I did not come to Islam through theology. I came to it through fear, threat and hatred directed at me and the world I live in. I think the first time I became aware of something called Islam was in 1989, when Salman Rushdie was sentenced to death by Iran’s ‘Supreme Leader’ for writing his novel, The Satanic Verses. Images of furious men immolating books spread around the world and seared themselves into my childhood mind, fixing fear and confusion to something I did not yet know how to name. My father, a bookseller, insisted on continuing to sell the book, but decided, soberly, that it would have to be kept behind the checkout desk, available only if a customer asked for it by name.

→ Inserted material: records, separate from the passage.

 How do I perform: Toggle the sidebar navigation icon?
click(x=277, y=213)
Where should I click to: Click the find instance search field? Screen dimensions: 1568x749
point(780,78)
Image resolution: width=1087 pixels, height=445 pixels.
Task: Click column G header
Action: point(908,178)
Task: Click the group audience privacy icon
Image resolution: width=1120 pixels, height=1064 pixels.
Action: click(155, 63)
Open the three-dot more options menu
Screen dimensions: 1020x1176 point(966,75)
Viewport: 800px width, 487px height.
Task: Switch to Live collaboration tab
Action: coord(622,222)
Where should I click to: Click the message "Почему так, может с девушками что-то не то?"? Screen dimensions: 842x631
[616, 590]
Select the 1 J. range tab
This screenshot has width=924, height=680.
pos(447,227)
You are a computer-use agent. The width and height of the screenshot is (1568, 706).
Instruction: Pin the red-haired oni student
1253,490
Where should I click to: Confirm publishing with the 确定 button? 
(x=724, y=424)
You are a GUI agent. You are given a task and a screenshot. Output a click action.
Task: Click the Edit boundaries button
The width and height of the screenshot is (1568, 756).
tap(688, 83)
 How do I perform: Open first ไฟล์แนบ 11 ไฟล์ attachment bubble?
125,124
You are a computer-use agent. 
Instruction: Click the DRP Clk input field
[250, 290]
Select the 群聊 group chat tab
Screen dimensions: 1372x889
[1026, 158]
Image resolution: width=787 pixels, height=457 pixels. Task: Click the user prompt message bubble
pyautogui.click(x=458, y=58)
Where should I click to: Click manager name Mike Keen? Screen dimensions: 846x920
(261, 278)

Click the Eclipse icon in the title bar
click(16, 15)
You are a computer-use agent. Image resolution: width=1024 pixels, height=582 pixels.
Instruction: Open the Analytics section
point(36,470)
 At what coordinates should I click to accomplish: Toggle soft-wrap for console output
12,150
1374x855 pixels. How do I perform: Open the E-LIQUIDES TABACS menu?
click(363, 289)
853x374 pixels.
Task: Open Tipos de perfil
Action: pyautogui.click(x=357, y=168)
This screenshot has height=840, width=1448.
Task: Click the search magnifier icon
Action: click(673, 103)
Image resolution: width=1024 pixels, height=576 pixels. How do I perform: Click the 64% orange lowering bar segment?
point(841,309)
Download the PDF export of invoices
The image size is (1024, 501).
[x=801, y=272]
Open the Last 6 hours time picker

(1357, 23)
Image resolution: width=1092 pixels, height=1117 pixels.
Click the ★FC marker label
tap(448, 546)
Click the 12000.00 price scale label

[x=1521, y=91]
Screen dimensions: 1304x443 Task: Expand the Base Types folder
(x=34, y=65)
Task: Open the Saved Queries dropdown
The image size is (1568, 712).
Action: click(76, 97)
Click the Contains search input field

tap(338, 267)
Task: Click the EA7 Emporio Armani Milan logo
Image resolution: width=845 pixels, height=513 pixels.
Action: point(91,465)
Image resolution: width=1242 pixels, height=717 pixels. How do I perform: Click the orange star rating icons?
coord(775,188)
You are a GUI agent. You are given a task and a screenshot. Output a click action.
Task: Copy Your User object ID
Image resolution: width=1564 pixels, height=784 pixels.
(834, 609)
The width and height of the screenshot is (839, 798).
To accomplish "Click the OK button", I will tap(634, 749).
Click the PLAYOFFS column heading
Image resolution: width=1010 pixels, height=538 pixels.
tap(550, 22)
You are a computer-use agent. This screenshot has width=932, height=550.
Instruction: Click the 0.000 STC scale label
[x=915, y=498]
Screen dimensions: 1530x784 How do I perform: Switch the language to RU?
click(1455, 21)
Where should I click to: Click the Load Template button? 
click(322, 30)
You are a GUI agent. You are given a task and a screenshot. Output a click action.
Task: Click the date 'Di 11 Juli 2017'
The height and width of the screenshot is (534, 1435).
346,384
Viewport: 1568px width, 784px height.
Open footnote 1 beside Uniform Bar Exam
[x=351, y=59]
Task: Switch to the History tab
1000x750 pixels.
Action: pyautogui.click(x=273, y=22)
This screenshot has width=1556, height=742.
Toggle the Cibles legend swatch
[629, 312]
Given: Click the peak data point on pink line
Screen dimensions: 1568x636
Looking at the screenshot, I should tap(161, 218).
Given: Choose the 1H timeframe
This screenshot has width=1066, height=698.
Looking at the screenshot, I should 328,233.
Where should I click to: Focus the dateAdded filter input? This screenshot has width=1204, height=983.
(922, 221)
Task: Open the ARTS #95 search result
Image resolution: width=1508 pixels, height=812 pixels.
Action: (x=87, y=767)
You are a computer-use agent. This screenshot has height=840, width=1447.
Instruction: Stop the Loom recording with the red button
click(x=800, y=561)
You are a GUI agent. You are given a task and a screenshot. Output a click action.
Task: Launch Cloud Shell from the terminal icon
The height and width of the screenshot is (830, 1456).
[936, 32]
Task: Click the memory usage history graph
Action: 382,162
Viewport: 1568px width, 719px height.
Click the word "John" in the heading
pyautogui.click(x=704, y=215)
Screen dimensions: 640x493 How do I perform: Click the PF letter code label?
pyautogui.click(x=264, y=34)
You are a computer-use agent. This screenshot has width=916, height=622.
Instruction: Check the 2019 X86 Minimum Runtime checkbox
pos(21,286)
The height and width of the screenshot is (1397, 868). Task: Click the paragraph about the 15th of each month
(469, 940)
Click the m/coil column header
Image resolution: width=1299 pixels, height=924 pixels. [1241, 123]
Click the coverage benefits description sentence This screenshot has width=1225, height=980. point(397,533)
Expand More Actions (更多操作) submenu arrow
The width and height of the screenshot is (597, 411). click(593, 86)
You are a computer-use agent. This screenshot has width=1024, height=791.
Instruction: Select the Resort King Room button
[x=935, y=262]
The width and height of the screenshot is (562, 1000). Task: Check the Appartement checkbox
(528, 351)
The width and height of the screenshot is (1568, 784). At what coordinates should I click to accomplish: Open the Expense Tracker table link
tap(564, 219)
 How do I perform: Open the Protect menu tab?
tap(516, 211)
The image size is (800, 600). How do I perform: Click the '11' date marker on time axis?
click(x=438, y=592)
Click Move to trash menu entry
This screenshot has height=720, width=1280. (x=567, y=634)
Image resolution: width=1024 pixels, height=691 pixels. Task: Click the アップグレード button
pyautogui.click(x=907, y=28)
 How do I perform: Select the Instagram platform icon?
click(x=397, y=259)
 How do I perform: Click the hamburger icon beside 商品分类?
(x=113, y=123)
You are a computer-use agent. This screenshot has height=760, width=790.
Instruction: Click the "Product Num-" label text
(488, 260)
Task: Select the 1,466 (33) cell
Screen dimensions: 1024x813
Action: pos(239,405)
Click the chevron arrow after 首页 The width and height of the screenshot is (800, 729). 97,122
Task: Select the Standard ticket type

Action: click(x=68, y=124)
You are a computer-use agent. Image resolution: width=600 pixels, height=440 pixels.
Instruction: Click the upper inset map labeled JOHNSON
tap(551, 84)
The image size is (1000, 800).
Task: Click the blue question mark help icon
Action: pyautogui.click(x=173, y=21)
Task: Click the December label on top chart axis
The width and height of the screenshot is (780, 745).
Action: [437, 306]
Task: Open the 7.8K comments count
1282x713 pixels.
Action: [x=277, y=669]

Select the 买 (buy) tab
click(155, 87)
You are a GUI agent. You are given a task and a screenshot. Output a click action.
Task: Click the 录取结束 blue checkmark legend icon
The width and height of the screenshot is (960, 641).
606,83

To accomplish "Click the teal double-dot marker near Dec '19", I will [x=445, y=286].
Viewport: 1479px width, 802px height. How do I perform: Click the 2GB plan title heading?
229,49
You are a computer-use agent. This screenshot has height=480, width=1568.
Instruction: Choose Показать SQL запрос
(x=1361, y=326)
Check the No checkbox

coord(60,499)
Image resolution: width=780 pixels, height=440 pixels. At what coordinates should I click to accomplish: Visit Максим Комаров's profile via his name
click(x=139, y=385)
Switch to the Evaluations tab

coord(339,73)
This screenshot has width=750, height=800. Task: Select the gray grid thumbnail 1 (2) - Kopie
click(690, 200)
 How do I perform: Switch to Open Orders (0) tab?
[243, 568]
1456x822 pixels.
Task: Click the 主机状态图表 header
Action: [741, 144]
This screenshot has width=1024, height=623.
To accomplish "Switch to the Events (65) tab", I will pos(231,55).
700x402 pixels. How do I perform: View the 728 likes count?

My exposure to Islam grew as I did – through bombings justified in God’s name, through chants that promised erasure of my coreligionists, through the casual way anti-Semitism travelled across borders and languages wearing religious dress. Like many non-Muslim westerners of my generation, my first encounters with Islam were not in a library or a classroom but in the shadow cast by violence: the planes of September 11th, the suicide bombings of the early 2000s, the long years of jihadist attacks in Europe, and now October 7th and what followed. That history does not grant me or anyone else moral authority, but it does impose on us a responsibility. When an ideology repeatedly intrudes into people’s life uninvited, through bloodshed and intimidation, indifference ceases to be a neutral position.